**Task objective:** Determine how many lines in the records below include the word "computer" and output that number alone.

====== Material to process

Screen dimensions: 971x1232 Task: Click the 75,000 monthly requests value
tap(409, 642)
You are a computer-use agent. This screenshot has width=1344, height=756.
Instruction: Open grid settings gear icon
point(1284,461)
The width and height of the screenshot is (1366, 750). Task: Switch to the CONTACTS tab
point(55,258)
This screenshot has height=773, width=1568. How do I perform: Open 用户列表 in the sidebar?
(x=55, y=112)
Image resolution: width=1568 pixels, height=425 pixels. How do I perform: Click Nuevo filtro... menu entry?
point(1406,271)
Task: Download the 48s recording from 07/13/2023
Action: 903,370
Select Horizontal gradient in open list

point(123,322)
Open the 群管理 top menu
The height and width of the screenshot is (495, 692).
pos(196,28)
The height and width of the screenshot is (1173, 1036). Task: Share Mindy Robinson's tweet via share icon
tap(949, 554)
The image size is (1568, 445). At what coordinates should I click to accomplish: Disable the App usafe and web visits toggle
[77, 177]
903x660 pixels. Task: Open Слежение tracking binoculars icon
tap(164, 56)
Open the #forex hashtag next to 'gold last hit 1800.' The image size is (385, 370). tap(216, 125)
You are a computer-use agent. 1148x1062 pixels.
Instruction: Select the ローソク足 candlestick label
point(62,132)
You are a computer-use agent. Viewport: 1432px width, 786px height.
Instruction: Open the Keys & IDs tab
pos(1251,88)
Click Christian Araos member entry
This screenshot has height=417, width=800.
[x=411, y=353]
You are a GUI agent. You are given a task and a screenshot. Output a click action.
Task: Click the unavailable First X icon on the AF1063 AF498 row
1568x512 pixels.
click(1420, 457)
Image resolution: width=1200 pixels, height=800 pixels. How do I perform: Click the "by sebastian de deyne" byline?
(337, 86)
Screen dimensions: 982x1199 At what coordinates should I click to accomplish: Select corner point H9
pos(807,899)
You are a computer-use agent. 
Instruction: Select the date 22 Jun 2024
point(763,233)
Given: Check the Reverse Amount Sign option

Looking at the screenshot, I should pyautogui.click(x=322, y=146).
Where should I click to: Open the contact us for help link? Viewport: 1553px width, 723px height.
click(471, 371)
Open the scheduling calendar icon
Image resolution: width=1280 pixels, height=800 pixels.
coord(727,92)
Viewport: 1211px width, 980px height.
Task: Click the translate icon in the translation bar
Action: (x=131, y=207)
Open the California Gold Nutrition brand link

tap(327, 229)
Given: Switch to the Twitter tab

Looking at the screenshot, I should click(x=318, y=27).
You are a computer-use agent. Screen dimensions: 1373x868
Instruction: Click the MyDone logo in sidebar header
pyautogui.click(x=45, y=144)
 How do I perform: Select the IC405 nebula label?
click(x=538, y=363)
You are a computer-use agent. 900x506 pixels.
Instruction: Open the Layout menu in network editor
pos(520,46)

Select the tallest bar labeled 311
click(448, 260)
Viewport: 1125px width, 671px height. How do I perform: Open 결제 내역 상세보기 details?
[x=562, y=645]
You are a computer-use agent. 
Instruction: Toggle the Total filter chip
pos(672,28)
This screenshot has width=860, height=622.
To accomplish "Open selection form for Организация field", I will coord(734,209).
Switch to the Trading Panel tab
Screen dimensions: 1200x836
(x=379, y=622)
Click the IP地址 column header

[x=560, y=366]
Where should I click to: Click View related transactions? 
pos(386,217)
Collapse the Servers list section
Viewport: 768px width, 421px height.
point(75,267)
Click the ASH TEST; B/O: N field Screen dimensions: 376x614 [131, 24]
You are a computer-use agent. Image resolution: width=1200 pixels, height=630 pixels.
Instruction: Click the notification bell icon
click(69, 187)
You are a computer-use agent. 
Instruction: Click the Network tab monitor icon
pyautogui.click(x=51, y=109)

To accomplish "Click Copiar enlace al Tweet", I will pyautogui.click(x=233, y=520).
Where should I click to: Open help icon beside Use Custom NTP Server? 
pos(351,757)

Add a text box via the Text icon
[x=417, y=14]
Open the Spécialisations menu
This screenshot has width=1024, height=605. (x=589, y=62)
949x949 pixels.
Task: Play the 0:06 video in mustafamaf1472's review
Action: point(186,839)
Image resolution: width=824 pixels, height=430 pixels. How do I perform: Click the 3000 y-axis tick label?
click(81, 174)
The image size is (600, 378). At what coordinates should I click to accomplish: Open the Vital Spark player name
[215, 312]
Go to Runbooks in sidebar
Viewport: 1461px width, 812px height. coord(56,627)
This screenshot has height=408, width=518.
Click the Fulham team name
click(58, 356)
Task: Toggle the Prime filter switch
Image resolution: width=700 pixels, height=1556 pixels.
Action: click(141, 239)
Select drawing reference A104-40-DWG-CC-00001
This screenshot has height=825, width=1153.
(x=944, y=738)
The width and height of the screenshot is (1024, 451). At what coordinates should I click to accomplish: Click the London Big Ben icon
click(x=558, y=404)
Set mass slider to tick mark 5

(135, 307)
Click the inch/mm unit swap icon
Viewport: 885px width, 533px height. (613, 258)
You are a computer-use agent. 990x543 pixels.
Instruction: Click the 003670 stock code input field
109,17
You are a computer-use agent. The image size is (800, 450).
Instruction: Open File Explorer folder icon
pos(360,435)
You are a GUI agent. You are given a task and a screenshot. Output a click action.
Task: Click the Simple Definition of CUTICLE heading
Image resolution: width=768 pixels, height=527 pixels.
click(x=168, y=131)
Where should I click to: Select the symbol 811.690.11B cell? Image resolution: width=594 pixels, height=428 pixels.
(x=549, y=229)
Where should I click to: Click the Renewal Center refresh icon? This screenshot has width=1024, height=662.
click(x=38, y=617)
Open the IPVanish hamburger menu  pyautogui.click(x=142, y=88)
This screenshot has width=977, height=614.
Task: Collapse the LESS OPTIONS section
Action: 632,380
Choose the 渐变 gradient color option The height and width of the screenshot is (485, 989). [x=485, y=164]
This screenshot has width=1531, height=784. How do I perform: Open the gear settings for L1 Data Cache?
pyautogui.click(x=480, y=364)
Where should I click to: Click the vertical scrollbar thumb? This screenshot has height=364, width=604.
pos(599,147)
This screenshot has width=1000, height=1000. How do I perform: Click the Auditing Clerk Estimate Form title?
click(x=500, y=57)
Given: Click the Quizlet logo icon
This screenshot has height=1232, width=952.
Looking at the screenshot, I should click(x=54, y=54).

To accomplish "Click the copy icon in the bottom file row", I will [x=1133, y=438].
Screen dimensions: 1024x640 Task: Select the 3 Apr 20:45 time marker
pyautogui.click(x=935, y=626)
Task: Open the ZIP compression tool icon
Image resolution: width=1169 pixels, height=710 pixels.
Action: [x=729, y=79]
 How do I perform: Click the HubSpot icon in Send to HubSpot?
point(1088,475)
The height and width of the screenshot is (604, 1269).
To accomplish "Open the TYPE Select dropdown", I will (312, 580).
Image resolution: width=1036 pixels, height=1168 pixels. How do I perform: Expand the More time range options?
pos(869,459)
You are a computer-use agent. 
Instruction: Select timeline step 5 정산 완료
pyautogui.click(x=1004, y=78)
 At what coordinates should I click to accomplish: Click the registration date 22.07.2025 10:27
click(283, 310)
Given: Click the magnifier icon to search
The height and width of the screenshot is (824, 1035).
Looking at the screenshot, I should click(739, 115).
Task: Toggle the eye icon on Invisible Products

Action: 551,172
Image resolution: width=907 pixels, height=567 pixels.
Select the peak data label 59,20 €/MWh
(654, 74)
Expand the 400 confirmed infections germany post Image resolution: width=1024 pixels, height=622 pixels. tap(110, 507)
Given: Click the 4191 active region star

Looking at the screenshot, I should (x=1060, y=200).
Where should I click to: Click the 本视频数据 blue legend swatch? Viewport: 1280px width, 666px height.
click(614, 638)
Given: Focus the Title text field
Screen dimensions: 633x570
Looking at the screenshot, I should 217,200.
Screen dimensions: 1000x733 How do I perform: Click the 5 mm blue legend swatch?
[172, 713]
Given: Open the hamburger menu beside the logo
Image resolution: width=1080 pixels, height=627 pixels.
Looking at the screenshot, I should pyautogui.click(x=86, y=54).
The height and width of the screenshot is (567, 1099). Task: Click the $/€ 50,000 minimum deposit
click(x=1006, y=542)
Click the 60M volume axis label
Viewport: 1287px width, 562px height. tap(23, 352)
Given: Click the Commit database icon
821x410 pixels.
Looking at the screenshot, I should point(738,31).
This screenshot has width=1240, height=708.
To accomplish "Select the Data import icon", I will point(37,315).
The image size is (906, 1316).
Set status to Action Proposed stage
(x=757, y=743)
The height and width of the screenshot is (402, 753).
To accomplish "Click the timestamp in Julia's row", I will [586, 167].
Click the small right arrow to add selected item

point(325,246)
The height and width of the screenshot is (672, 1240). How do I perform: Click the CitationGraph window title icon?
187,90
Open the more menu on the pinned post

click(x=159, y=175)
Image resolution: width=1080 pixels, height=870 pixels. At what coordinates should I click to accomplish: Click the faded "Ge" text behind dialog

============

**Response:** 12